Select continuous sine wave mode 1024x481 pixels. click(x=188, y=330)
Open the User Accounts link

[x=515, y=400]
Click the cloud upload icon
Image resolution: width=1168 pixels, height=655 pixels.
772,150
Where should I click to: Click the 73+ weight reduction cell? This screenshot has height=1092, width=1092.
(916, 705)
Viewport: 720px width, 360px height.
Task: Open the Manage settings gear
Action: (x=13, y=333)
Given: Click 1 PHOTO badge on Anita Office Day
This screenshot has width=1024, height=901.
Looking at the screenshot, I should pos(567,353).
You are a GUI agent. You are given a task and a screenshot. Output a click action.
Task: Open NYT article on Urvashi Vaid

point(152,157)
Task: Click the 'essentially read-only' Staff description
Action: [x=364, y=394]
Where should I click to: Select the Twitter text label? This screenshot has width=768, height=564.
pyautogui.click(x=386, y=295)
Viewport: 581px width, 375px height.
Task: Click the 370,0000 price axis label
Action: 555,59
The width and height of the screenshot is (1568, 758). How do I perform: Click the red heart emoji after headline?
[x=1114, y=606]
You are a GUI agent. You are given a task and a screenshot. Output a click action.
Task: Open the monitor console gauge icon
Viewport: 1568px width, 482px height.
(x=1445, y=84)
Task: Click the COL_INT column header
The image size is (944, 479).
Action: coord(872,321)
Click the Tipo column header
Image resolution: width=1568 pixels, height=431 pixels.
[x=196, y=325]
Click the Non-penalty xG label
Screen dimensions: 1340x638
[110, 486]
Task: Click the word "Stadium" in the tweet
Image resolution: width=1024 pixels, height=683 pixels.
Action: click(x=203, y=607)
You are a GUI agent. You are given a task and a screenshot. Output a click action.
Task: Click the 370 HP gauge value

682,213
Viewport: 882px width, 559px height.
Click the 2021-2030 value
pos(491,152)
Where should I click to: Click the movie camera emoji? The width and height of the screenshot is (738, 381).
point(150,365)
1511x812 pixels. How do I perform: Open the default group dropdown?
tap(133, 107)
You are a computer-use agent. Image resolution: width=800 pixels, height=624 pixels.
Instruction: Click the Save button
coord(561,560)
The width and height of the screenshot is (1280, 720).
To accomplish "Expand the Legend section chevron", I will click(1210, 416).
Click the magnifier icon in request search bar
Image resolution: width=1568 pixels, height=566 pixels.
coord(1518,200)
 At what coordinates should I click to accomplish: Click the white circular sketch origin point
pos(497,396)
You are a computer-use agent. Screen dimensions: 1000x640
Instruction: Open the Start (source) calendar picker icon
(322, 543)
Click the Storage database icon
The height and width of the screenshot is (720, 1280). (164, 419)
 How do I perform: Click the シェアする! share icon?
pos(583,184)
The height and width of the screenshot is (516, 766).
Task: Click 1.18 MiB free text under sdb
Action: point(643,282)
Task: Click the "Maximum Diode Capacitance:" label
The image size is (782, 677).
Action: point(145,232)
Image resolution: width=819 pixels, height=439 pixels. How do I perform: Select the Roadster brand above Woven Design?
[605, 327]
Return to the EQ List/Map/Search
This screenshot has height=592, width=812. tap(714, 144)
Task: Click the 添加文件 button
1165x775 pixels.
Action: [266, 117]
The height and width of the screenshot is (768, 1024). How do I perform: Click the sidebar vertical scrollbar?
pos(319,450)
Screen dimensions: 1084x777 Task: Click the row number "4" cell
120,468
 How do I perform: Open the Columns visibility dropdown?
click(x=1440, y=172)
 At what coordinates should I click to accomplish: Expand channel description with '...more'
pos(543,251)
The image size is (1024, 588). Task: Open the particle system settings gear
◆ ◆ ◆ ◆ ◆
== The problem ==
Search the listing above for the string "computer" and copy each line that has it.

== Expected answer ==
You are a computer-use agent. Image resolution: width=800 pixels, height=624 pixels.
You are a computer-use agent. Screen dimensions: 1000x640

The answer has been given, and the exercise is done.